空高く飛んでいった新聞紙の塊のイメージが頭に残りました。

わたくし小学生の時は函館に住んでいたのです。

友達と日曜日はよく釣りに行ったのです。それが、原風景なのです。

エサは,えらこです。えらこってわかるかな。管みたいのがたくさんある謎の気味の悪い生物。

ミミズみたいのがその管の中に、一匹ずつ入っているのです。

塩えらこってしおずけもありました。そして、そい、サバなどを釣ります。サバの横走りって本当ですね。

ちっちゃなフグも釣れました。膨れたそいつを岸壁に投げて、パンパンわって遊びます。って残酷ですね。

港なので深いです。そこで、岸壁に座って釣るのが少し怖いのです。しかし、しり込みするとかっこ悪いので、カラ元気ですわりました。

ラジオを待っていくのですが、日曜日の朝早くは、宗教関係のものが多かったのです。

「暗いくらいというよりも、進んで明かりをつけましょう」って、今でも覚えているんだからすごいな。

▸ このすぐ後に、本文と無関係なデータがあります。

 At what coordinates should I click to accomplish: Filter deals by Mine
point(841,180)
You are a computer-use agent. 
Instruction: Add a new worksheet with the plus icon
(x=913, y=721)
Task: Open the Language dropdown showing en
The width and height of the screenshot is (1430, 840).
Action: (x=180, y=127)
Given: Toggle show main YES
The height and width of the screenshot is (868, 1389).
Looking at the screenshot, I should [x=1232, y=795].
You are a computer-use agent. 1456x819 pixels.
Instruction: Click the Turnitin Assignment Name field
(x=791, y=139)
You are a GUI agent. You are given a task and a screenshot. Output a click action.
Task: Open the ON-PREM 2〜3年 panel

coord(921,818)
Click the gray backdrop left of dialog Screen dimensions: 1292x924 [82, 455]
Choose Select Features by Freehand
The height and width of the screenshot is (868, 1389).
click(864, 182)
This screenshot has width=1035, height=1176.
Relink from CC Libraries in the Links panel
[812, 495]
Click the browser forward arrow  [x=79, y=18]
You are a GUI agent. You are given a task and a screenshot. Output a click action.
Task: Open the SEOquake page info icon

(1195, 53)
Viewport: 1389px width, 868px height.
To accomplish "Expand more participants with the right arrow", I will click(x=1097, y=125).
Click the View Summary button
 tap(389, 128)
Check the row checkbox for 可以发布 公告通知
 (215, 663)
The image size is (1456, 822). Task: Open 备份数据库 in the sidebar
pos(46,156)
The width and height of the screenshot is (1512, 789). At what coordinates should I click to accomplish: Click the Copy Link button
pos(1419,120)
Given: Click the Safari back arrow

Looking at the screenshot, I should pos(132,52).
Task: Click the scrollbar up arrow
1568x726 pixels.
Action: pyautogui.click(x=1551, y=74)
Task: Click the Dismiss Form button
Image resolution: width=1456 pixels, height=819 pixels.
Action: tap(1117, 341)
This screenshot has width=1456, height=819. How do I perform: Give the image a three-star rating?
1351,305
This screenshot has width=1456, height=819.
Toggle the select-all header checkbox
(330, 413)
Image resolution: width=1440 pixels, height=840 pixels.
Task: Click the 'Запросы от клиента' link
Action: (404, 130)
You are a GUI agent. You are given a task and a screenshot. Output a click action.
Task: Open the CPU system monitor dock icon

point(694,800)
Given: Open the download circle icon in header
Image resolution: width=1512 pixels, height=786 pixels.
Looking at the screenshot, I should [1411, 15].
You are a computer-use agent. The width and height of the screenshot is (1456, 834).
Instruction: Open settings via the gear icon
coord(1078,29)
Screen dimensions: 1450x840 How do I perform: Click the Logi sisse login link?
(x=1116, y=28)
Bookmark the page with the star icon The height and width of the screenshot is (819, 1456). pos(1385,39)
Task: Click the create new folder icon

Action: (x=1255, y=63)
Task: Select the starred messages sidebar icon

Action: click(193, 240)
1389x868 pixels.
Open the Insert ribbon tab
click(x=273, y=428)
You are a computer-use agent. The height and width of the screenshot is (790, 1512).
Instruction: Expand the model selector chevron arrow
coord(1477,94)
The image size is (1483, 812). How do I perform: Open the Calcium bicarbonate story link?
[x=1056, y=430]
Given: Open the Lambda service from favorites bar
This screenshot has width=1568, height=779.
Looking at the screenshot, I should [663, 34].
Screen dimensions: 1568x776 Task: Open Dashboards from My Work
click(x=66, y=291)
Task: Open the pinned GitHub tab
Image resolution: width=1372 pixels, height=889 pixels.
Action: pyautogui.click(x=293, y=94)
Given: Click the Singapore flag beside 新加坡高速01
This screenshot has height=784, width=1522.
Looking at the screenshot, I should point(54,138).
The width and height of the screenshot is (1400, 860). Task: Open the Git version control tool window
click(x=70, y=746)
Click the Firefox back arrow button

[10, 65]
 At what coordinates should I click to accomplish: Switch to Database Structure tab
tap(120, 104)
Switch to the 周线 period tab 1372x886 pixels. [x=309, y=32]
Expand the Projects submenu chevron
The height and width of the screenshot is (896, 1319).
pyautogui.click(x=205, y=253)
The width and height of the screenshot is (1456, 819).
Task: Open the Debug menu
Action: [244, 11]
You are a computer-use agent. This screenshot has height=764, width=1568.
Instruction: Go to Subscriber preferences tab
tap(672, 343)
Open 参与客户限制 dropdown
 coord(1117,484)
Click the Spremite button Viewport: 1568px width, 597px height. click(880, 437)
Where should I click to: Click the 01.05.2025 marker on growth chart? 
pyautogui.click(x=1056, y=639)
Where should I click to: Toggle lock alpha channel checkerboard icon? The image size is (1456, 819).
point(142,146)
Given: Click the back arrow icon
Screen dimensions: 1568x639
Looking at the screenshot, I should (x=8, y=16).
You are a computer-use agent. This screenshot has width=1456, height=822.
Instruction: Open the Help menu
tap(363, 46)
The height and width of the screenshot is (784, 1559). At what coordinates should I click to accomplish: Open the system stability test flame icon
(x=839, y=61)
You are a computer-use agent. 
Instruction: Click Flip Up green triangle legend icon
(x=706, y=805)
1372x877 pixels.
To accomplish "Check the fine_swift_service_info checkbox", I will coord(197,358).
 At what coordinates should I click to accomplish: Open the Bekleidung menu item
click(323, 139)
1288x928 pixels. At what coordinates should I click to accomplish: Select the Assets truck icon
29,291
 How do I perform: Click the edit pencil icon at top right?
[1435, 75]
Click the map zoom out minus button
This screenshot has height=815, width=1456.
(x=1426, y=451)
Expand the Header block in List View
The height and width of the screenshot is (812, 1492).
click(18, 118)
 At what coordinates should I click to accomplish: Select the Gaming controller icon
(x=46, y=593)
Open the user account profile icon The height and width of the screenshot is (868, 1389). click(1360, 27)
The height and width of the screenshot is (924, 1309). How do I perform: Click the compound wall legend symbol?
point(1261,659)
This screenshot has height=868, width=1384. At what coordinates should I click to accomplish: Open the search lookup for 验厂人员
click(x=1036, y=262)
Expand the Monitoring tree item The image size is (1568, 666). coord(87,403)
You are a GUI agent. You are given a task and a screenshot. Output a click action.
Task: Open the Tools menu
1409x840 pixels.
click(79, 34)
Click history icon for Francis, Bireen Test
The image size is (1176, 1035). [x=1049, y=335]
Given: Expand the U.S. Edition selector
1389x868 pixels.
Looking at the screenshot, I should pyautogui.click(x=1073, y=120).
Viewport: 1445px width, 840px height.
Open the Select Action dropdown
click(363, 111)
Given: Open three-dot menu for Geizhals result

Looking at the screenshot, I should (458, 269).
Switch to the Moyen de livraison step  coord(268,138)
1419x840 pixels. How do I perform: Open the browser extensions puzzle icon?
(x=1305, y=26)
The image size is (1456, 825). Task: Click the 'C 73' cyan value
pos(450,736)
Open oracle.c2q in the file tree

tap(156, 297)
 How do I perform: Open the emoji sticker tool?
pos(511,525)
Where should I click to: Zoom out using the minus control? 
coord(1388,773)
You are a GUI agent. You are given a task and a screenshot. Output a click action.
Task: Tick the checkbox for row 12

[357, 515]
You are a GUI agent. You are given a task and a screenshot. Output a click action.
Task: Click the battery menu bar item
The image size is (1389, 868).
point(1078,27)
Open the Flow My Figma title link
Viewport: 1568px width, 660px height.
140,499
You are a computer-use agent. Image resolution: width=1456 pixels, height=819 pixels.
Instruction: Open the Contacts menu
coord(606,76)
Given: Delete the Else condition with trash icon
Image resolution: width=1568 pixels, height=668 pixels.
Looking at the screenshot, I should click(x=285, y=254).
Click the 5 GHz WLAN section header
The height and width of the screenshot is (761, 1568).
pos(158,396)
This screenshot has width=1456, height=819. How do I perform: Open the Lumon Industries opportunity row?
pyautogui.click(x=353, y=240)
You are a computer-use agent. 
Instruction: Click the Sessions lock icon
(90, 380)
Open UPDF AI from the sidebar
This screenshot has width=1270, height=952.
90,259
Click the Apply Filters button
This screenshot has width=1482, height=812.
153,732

死んだ父親との思い出が一つあります。ある日、父親が釣りについてきたのです。

きっと、お袋に、子供じゃ危険だから、あんたいって見張りなさいってことだったのだろうと思います。兄はいなく2人きりでした。

一匹も釣れませんでした。

帰りに、きっと父親は、子供の釣りの番なんてめんどくさかったんでしょうね。いまいましげに、残ったえさのえらこの塊を思い切り海へ投げ上げました。

その夏の夕方のけだるさと、空高く飛んでいった新聞紙の塊のイメージが頭に残りました。

釣りに行くと、今でも、たまに思い出します。